━━ Okuma parçası ━━
GeriSeyahat Ne köpekbalıkları ne de timsahlar en çok kum sineklerinden korktum
MENÜ
  • Yazdır
  • A
    Yazı Tipi
  • Hürriyet Twitter
    • Yazdır
    • A
      Yazı Tipi
Ne köpekbalıkları ne de timsahlar en çok kum sineklerinden korktum

Ne köpekbalıkları ne de timsahlar en çok kum sineklerinden korktum

312 günde kürekle Büyük Okyanus’u aşan gezgin Erden Eruç (49), 10 Ocak’ta Avustralya’da anakaraya ayak bastı. Kanoyla, bisikletle, yürüyerek kıtanın en yüksek dağı Kosciuszko’ya ulaşacak.

Esra ERDOĞAN
 
Zirveye tırmandıktan sonra, bir sonraki hedefi Everest’e doğru yola çıkacak. Hint Okyanusu’nu kürekle aşacak. Avustralya’daki ilk uzun yolculuğunda Eruç, Sharp Point’ten, Cooktown’a 740 kilometreyi kanoyla geçti. 2.5 haftalık yolcukta, dört ulusal parkın sıralandığı ıssız sahillerde köpekbalıkları, timsahlarla karşılaştı. Cooktown’dan telefonla macerasını anlatırken “Beni en çok bulut gibi gelen sinekler zorladı” diyordu.
━━━
Görev ayrıntıları:
Erden Eruç'un yolculuğunu anlatan haberde adı geçen bütün coğrafi yer adlarını yazın.
━━ Verilen veriler ━━
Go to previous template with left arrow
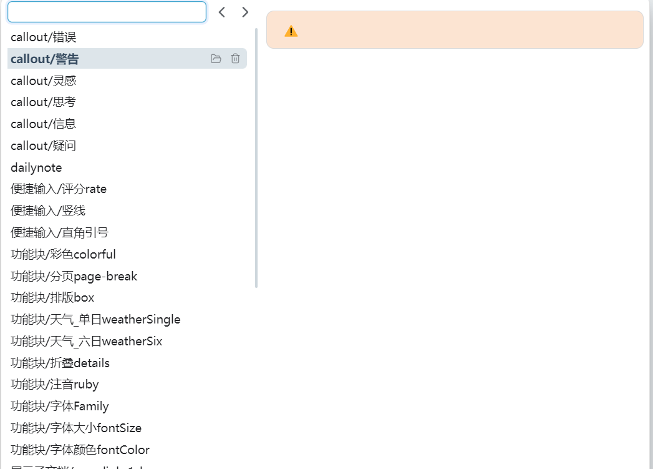 [x=221, y=12]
━━━
Görev çözümü:
Büyük Okyanus, Avustralya, Kosciuszko, Everest, Hint Okyanusu, Sharp Point, Cooktown